┌─ Record excerpts

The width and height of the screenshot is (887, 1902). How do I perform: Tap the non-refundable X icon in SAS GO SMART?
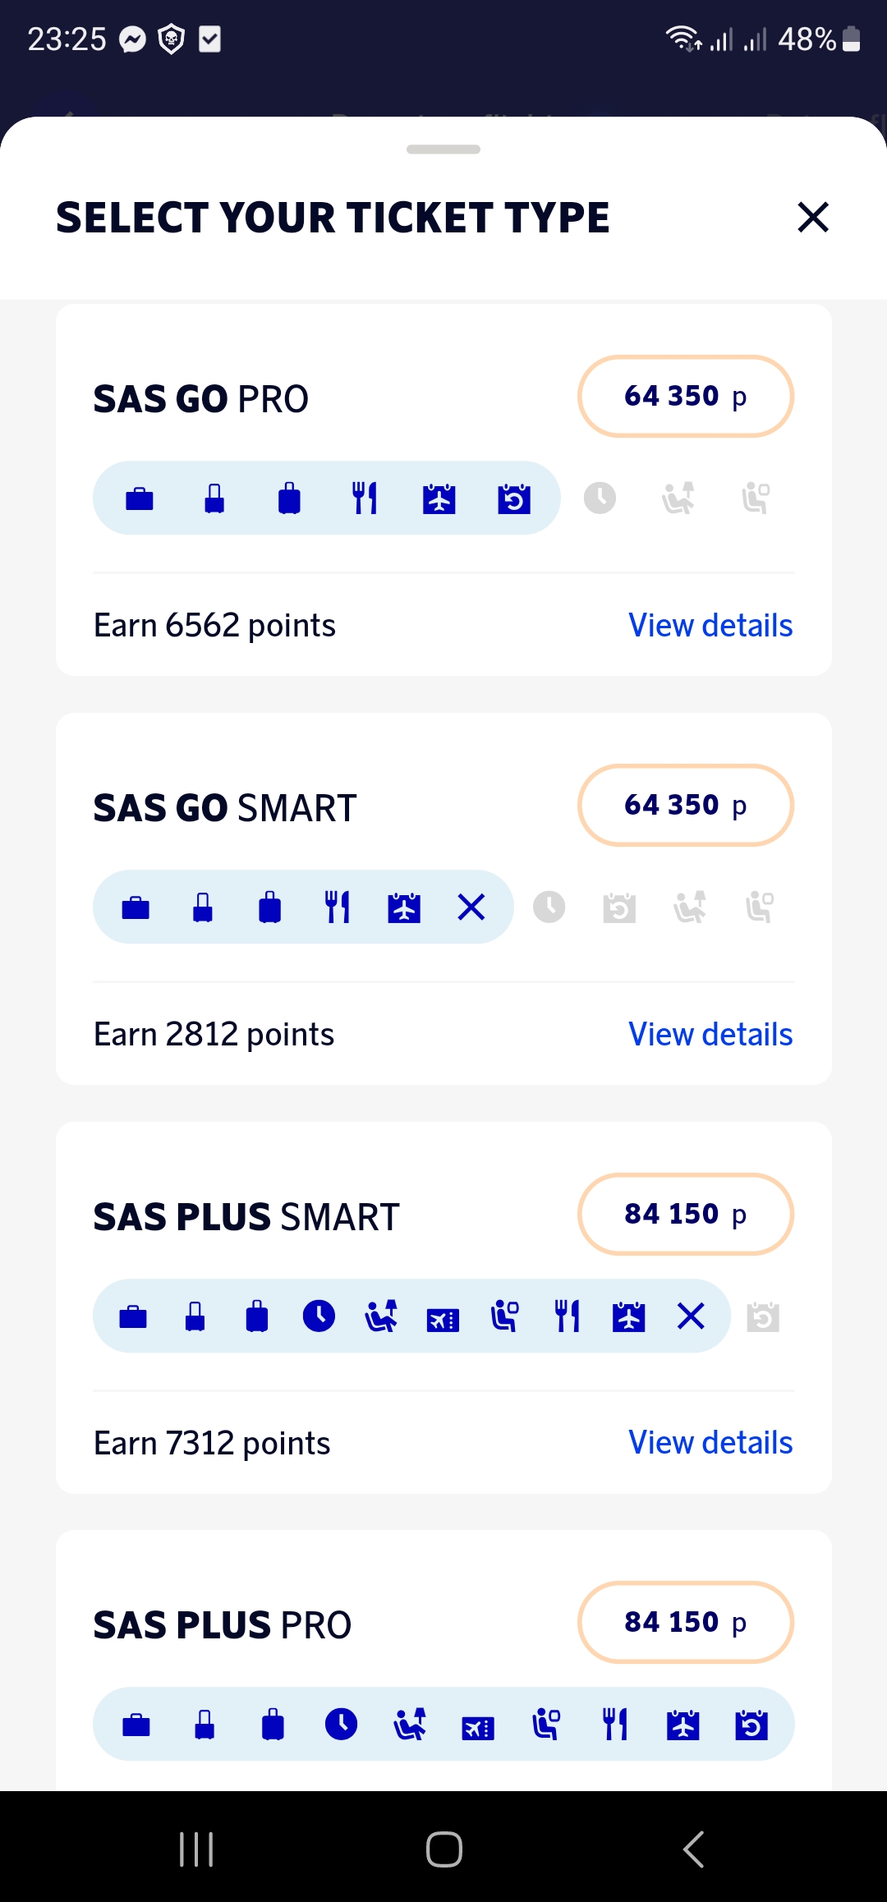click(x=471, y=907)
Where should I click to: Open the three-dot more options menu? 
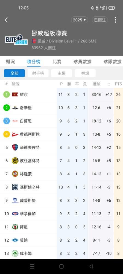[x=115, y=20]
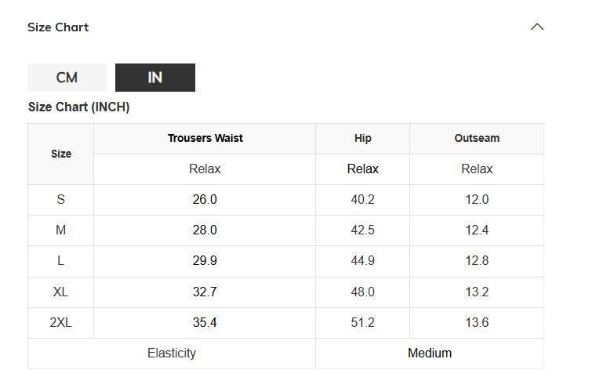
Task: Select the S size row label
Action: click(x=60, y=200)
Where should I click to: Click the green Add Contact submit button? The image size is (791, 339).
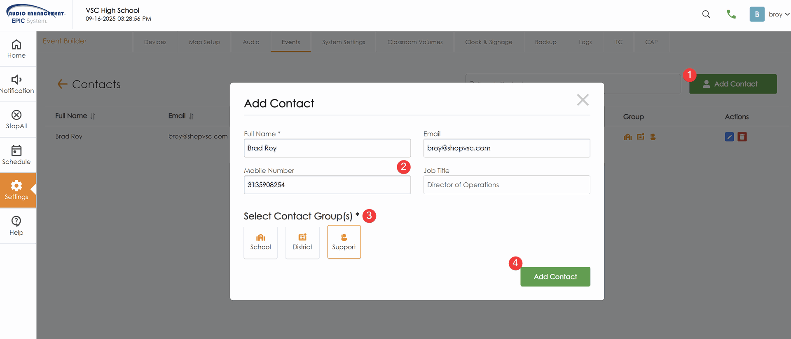coord(555,277)
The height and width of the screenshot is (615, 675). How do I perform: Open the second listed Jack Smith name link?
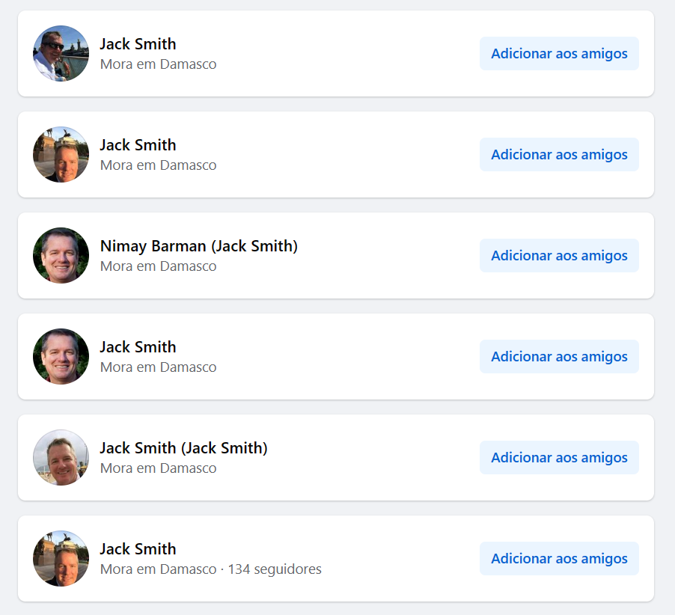tap(138, 145)
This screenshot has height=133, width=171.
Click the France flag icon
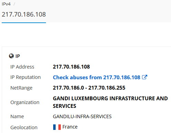tap(57, 127)
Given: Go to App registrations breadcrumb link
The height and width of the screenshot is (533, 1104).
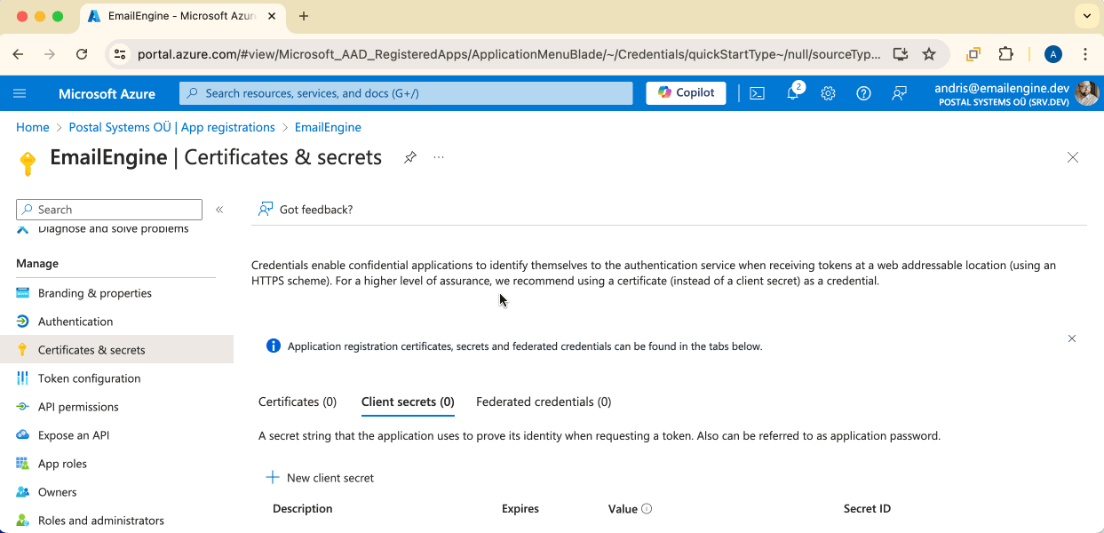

└─

Collect every line of the records above that contains the string "screenshot". Case counts, so match only that exact capitalization.

The width and height of the screenshot is (887, 1902). How do I perform: Tap the non-refundable X icon in SAS GO SMART?
The height and width of the screenshot is (615, 675). How do I perform: Open the second listed Jack Smith name link?
This screenshot has height=133, width=171.
The height and width of the screenshot is (533, 1104).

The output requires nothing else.